───── Extracted entries

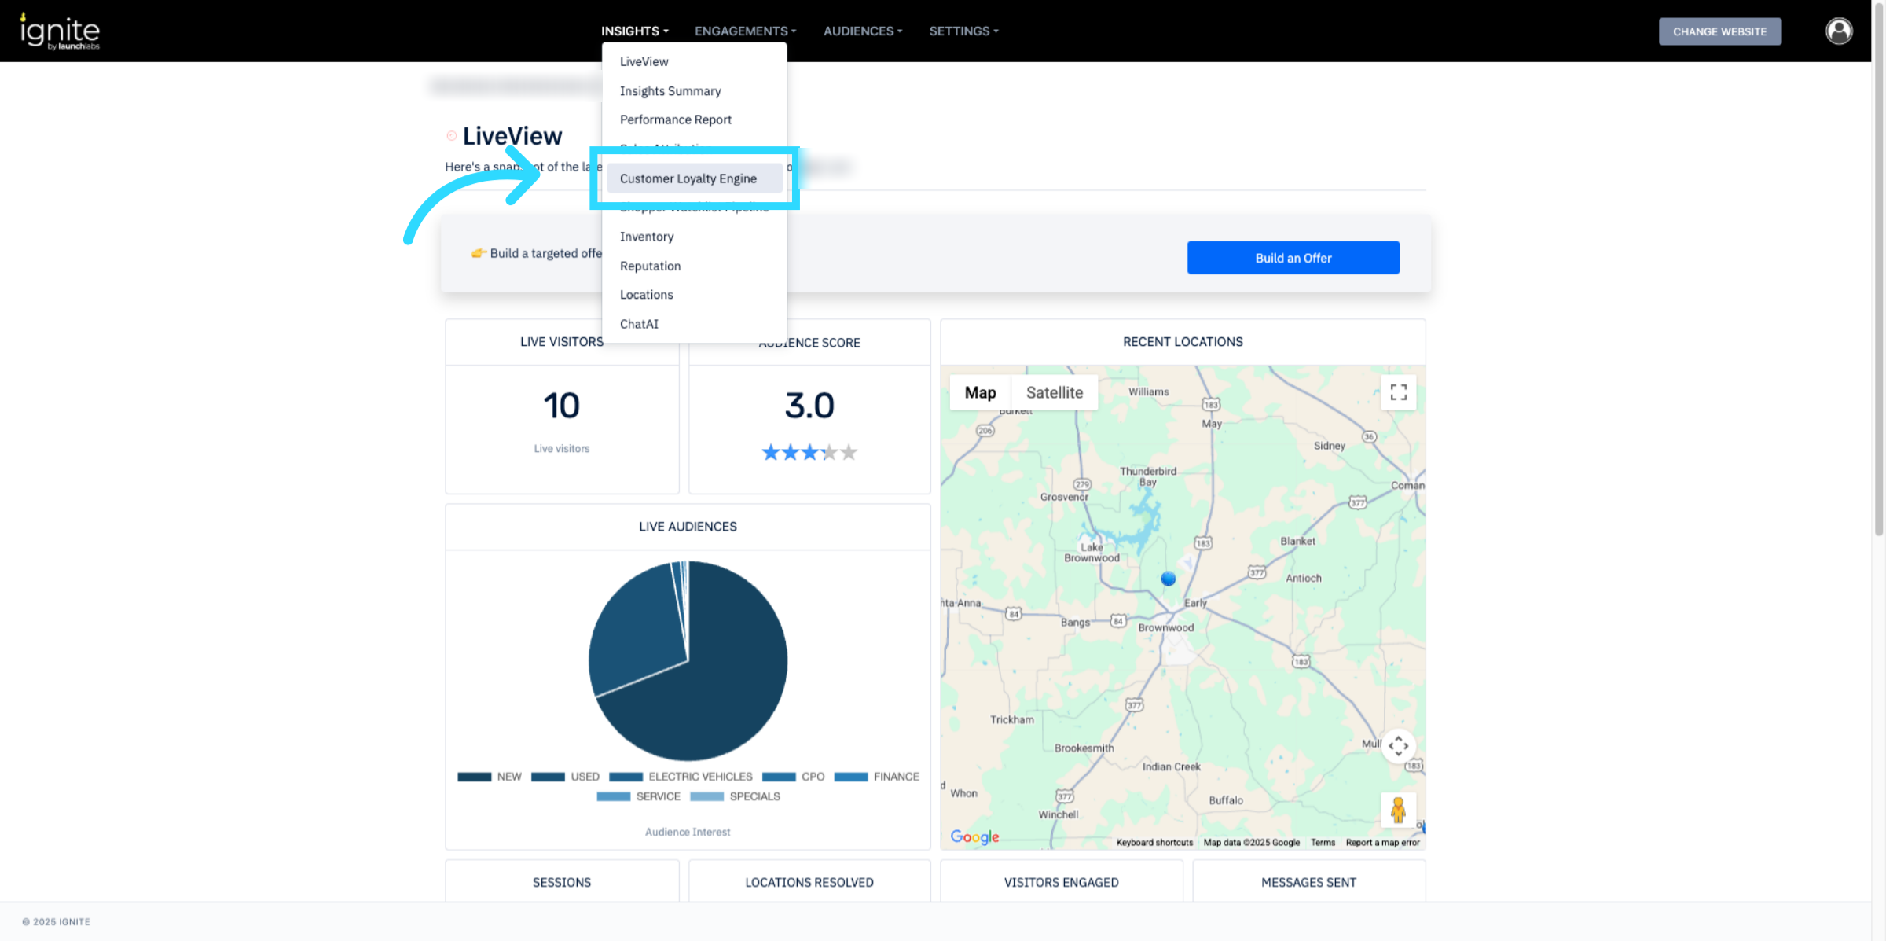The image size is (1886, 941).
Task: Click the Google logo on map
Action: tap(974, 836)
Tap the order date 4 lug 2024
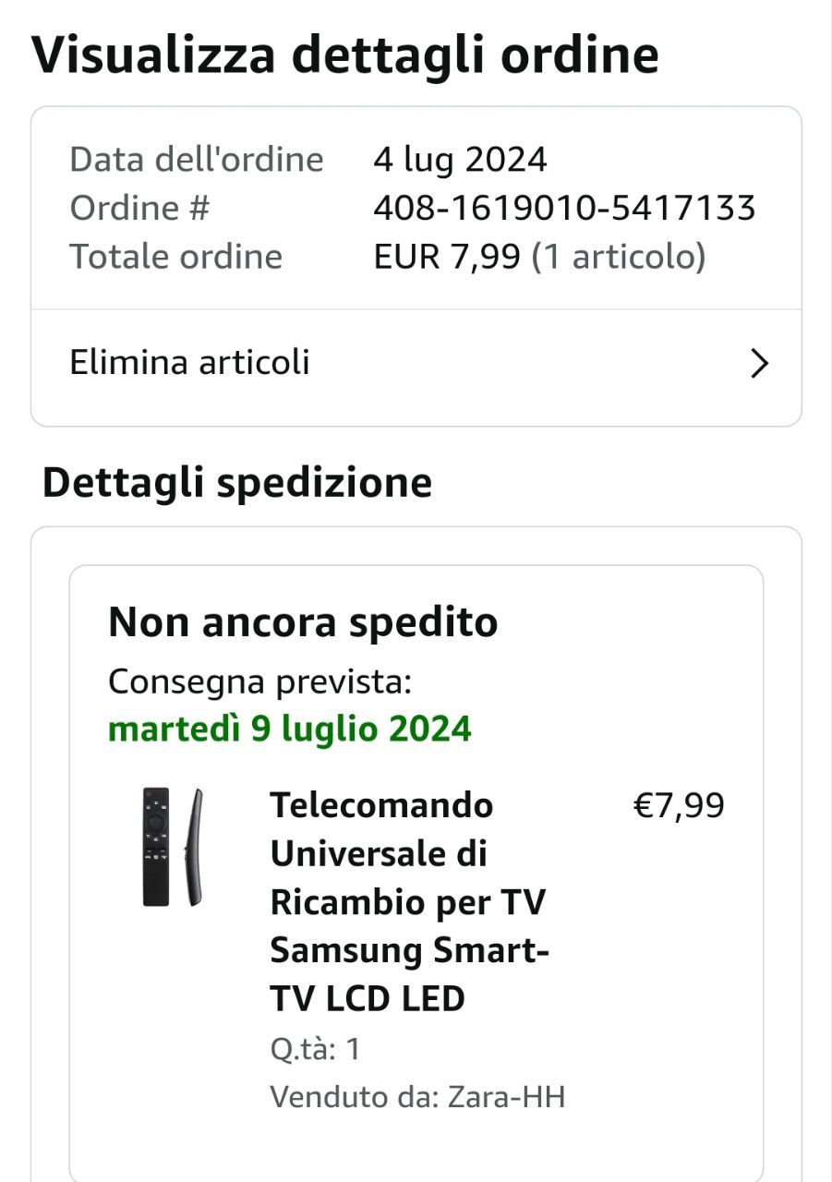The width and height of the screenshot is (832, 1182). (x=460, y=160)
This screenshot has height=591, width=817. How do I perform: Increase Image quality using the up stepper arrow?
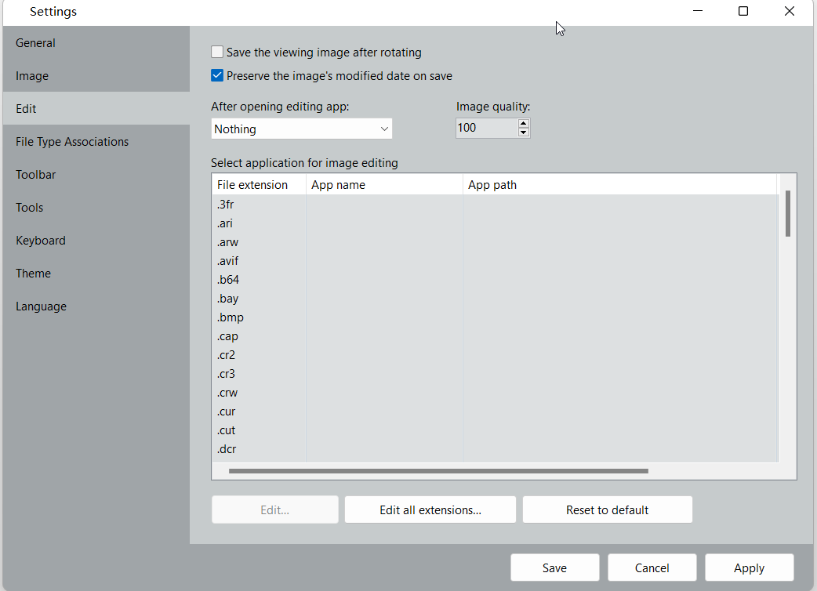tap(524, 123)
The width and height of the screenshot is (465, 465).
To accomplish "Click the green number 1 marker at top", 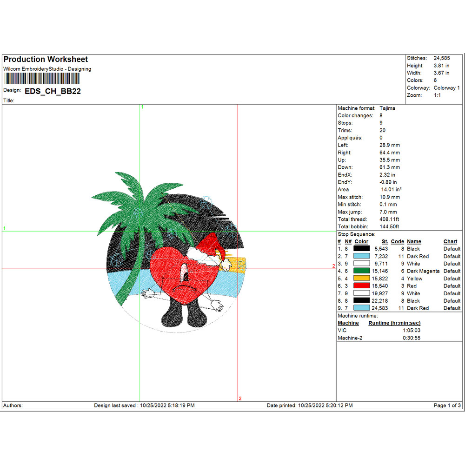I will coord(142,107).
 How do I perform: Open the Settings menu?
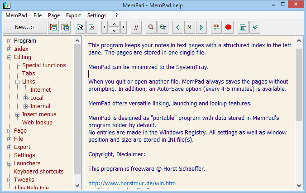[97, 15]
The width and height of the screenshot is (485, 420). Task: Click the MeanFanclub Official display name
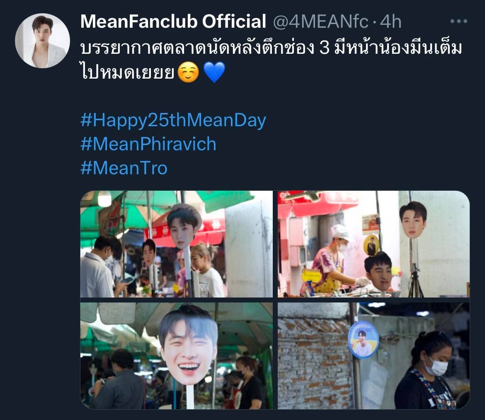[x=173, y=21]
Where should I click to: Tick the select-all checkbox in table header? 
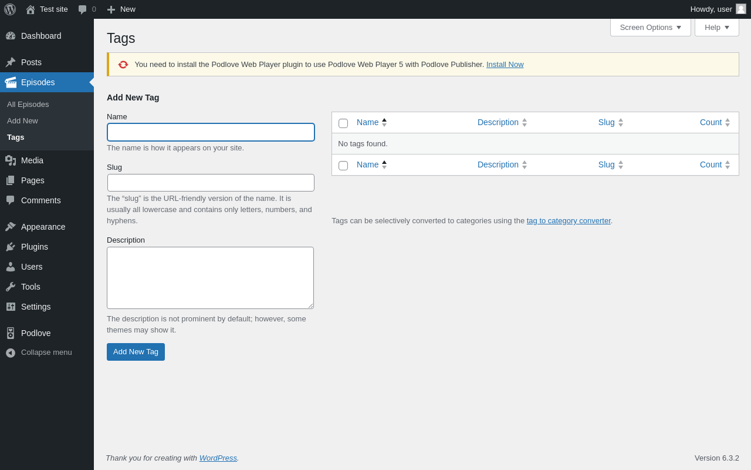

──────────

* Exercise requirements: Return verbatim the lines of the records from the line containing "How do I perform: Open the Settings menu?" through the end of the records, including both of those ends. Leave the pictures out of the answer.

* Exercise solution:
 How do I perform: Open the Settings menu?
[97, 15]
The width and height of the screenshot is (485, 420). Task: Click the MeanFanclub Official display name
[x=173, y=21]
Where should I click to: Tick the select-all checkbox in table header? 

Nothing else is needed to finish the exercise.